The following year, the date was changed to the 23rd of April – the UNESCO International Day of the Book. Even more people became involved and there were events the length and breath of the country in book stores, shops, libraries, universities and even pubs (!) to celebrating books, literacy and free-ness. The Guardian’s Northerner’s Blog noted that it was particularly embraced ‘Up North’ (cough). A tremendous giggle was had by all and we gorged on books, buns and that sense of deep satisfaction that comes from chatting both to fellow bibliophiles and with those who are only starting to open up to literary wonders!
Over a million books were handed out in 2011. That number doubled during the 2012 World Book Night events. Here’s hoping that this will be the biggest year yet and that – as long as people need support into reading – WBN continues to grow and evolve in the future!
“Take no heed of her…. She reads a lot of books.”
Our WBN Events
This year, I’d like to invite you to pop down to one (or more) of the following bookie events.
In 2012 – all fired up and inspired – we organised a Leeds Book Club event at the White Swan in the City Centre. As cakes have become an integral part of my book clubbing (I know, weird right?) we decided to hold ‘Books, Booze and Buns’ night which was a huge success. Ten different book titles were dispensed as well as dozens of second hand books including an almost complete Point Horror collection – which flew off the shelves in a manner that was truly creepy.
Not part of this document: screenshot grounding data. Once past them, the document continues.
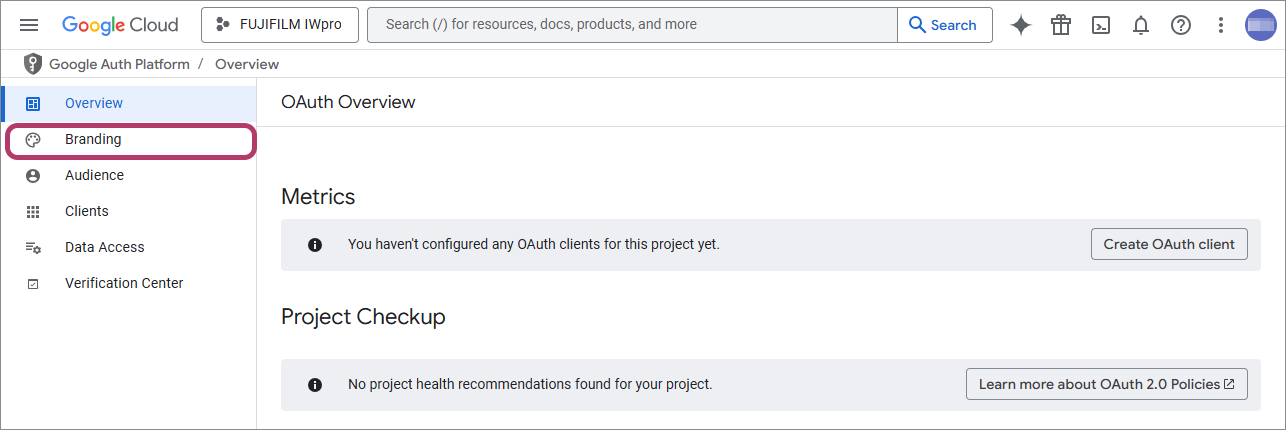The height and width of the screenshot is (430, 1286).
Task: Activate Cloud Shell terminal icon
Action: (x=1101, y=25)
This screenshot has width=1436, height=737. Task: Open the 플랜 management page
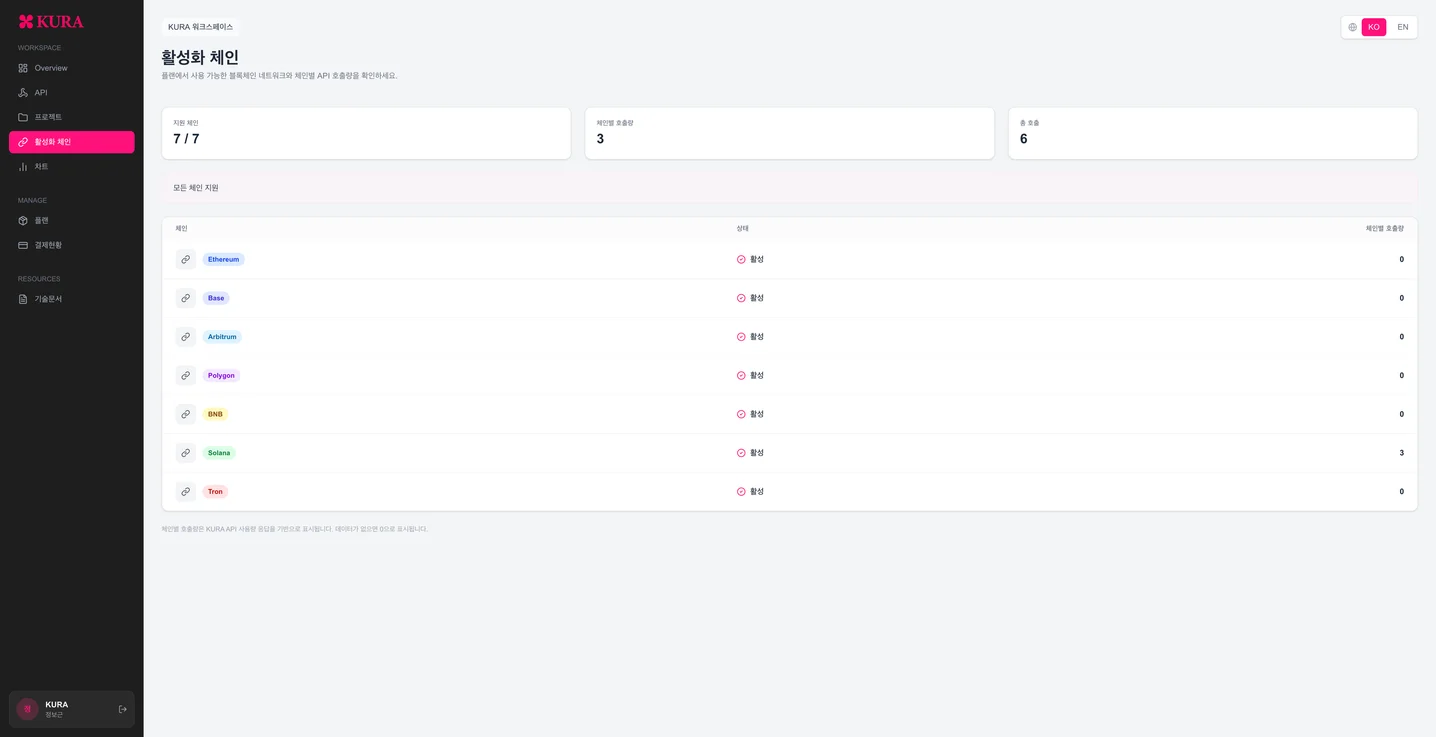(x=72, y=220)

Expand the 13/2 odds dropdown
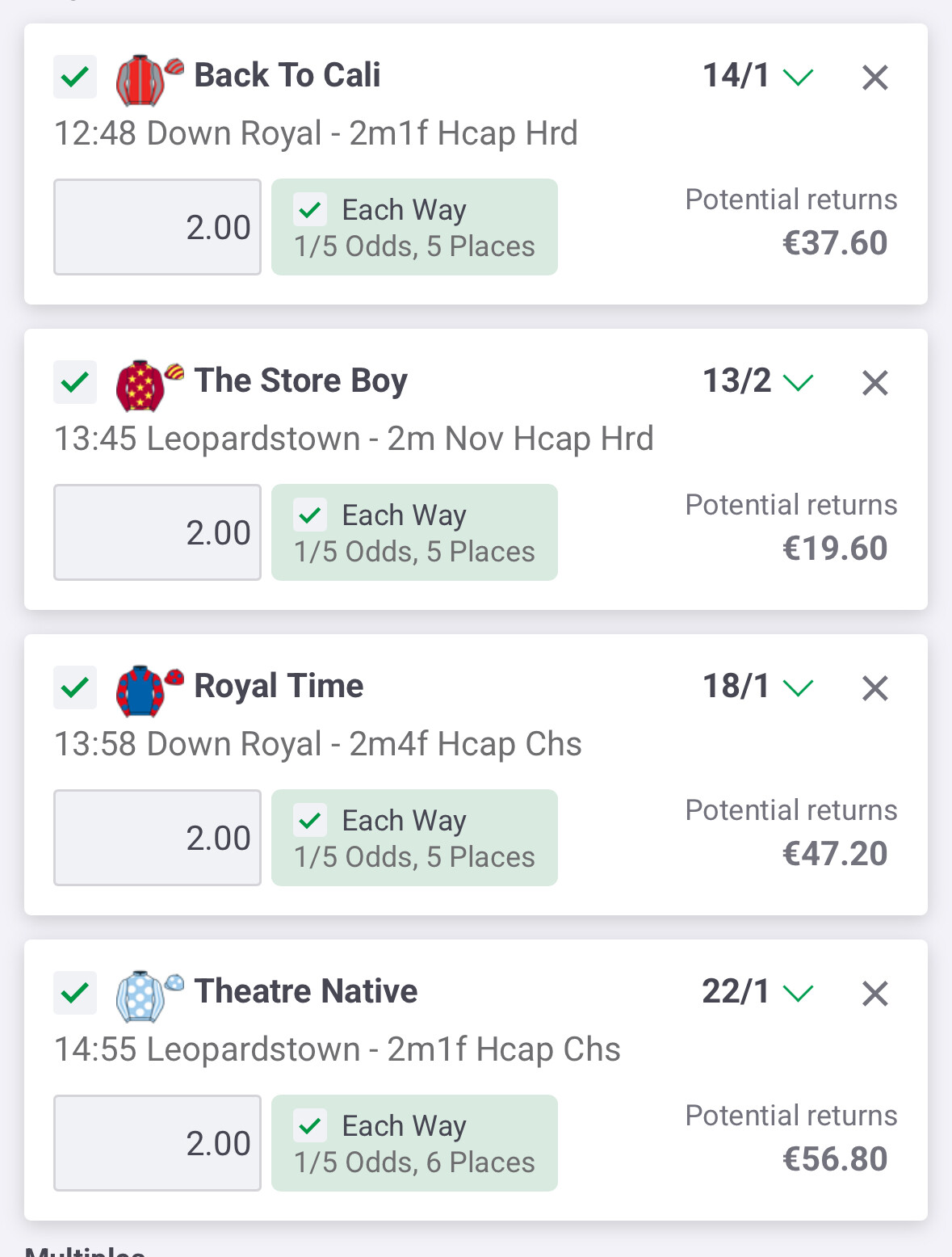tap(798, 383)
This year, we’re planning the same but BIGGER and BETTER. Leeds unofficial party starter Kirsty (@Gazpachodragon) will be the host for the evening. Maths Jam is happening at the same time – so those of your with a numerical fondness should definitely check that out and from 9pm there will be the best book-based quiz that has ever been conceived of, with prizes that are so cool…I can’t even describe them.
Outside of the city centre, I’ll be handing out The Eyre Affair by Jasper Fforde (co-incidentally one of our upcoming White Swan book choices) and will be joined by other World Book Night givers in Medusa Bar in Horsforth. This is the second year I’ve been able to distribute my first choice WBN book – last time I handed out Iain M Banks’ The Player of Games – and I’m as giddy as a mayfly about the whole thing. On top of that, we’ll be holding the Epic Book Based Quiz with exciting prizes to win – yes it’s the same quiz described above as I do *NOT* share Kirsty’s talents!
The third annual World Book Night at Arcadia is on track to be a fantastic event with a huge range of books available. Jess will be distributing Malorie Blackman’s Noughts and Crosses, which I haven’t read… yet!
To join in our celebration on Twitter, feel free to use the following: #WBN2013 #WBN #MedusaLBC #WSwanLBC #LiteraryLeeds
Personally, I’m a Stratfordian – while I appreciate the varied and often compelling arguments that are made against Shakespeare’s’ having penned these works; I chose to believe that these poems and plays were written by this man of humble origin, whose own father was likely illiterate (Kit Marlowe emerged from a similar background…though perhaps I could have picked a character less embroiled in his own conspiracy theories as a better example). Nevertheless I do enjoy a good conspiracy and the questions of authorship (which first emerged out of 19th century snobbery) and the resultant articles, book and films will no doubt keep me entertained for years to come!